Zhang Lianzhong (张连忠; born 23 June 1931) is a retired submariner and admiral of the Chinese People's Liberation Army Navy (PLAN). An army veteran of the Chinese Civil War, he trained to become a submariner in the 1960s and commanded China's first submarine mission to sail past the first island chain into the Pacific Ocean in 1976. He served as commander of the Lüshun Naval Base from 1983 to 1985 and as commander of the PLA Navy from 1988 to 1996.

== Early life and army career ==
Zhang was born on 23 June 1931 in Xiaogao Village, Jiaozhou, Shandong, Republic of China. He enlisted in the People's Liberation Army in March 1947 and fought in major battles of the Chinese Civil War, including the Battle of Jiaodong, the Battle of Jinan, the Huaihai campaign, the Yangtze River Crossing Campaign, the Shanghai Campaign, and the Battle of Zhangzhou–Xiamen.
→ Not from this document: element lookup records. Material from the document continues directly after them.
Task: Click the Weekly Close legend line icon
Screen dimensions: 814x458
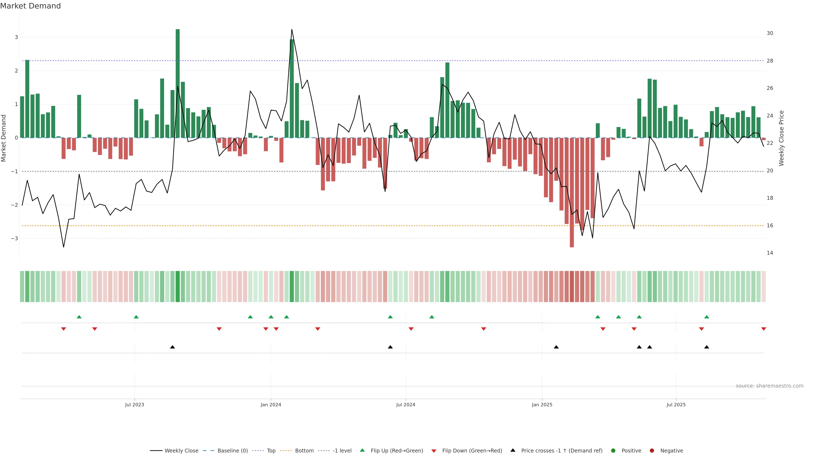Action: click(156, 451)
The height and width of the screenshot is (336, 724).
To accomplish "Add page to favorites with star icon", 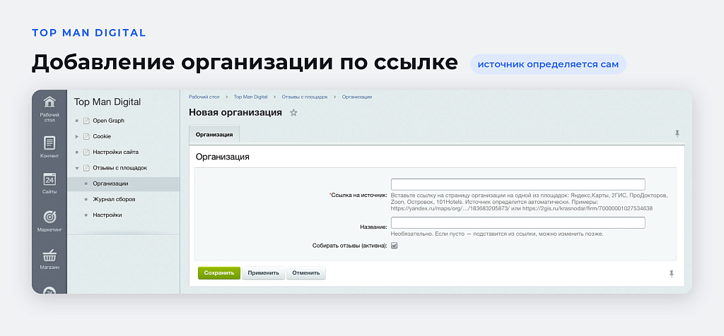I will tap(293, 112).
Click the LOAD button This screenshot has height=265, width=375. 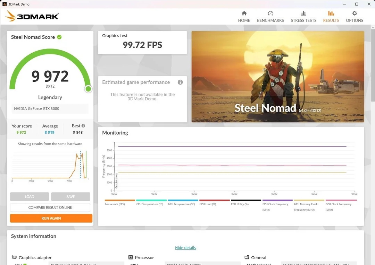29,196
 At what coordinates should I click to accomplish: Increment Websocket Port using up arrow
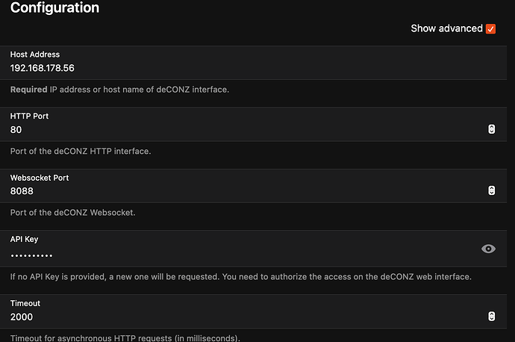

After the founding of the People's Republic of China in 1949, Zhang served in the 31st Group Army as a platoon and company commander. Following two years of study at the Advanced Infantry School from 1956 to 1958, he served as a battalion chief of staff in the Fuzhou Military Region.

== Career in the Navy ==
In August 1960, Zhang entered the PLA Navy Submarine Academy in Qingdao. Upon graduation in 1965, he served as a submarine captain and later commander of a submarine detachment. In 1976, China for the first time sent a submarine (No. 252) to sail past the first island chain into the Pacific Ocean, for a total journey of 3,300 nautical miles. Zhang served as the commander of the mission.
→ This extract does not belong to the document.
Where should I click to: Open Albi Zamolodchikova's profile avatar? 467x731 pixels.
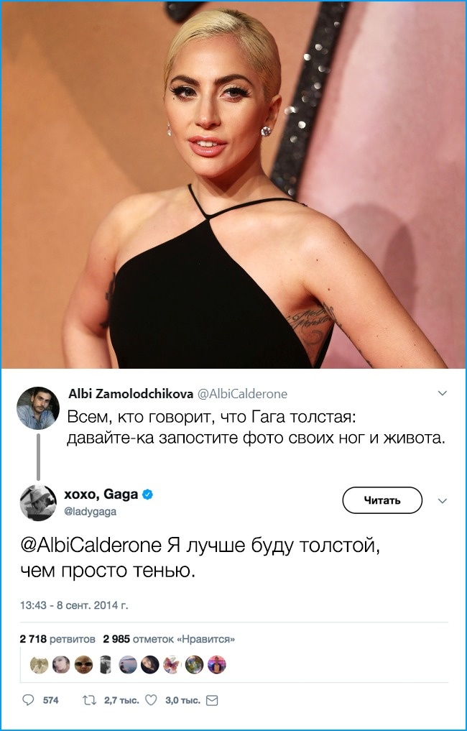click(38, 408)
From 1979 to 1980, Zhang studied at the PLA Military Academy (now PLA National Defence University), and subsequently served as deputy chief of staff of the North Sea Fleet and commander of the Lüshun Naval Base. In September 1983, Zhang received North Korean President Kim Il Sung on the latter's visit of the Lüshun Base, who was accompanied by General Secretary Hu Yaobang.
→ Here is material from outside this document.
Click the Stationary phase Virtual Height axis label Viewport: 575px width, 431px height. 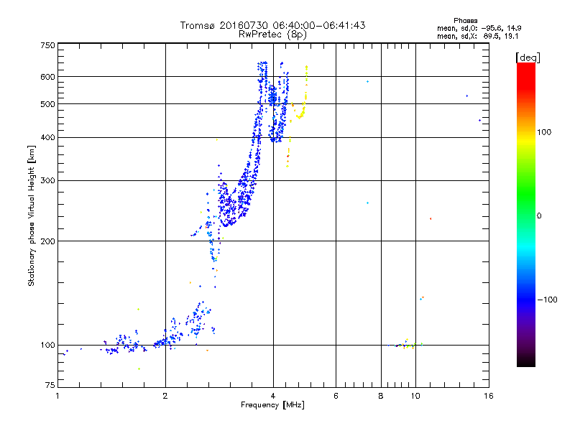31,216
===Commander of the Navy ===
In early 1985, Zhang was promoted to deputy commander of the PLA Navy, in charge of logistics and equipment. He was elected an alternate member of the 13th Central Committee of the Chinese Communist Party in November 1987. Although the most junior among the navy's deputy commanders, Zhang was chosen by Deng Xiaoping and Liu Huaqing to succeed Liu as the 4th Commander of the PLA Navy in January 1988. He was the first commander of the navy to have served at sea, whereas his predecessors were all veteran revolutionaries of the Long March era. He attained the rank of vice admiral in September 1988 and admiral in May 1993. He was elected a full member of the 14th Central Committee of the Chinese Communist Party in 1992.

Zhang put a strong emphasis on maritime defence. In an interview in 1988, he said that "We will never forget that China was invaded several times by imperialist troops from the sea. The nation's suffering from lack of sea defence still remains fresh in our mind; and the history should not repeat itself." He served for more than eight years as the PLAN commander until November 1996, when he was succeeded by naval aviator Shi Yunsheng. According to James R. Lilley and David Shambaugh, Zhang was "respected" in the navy.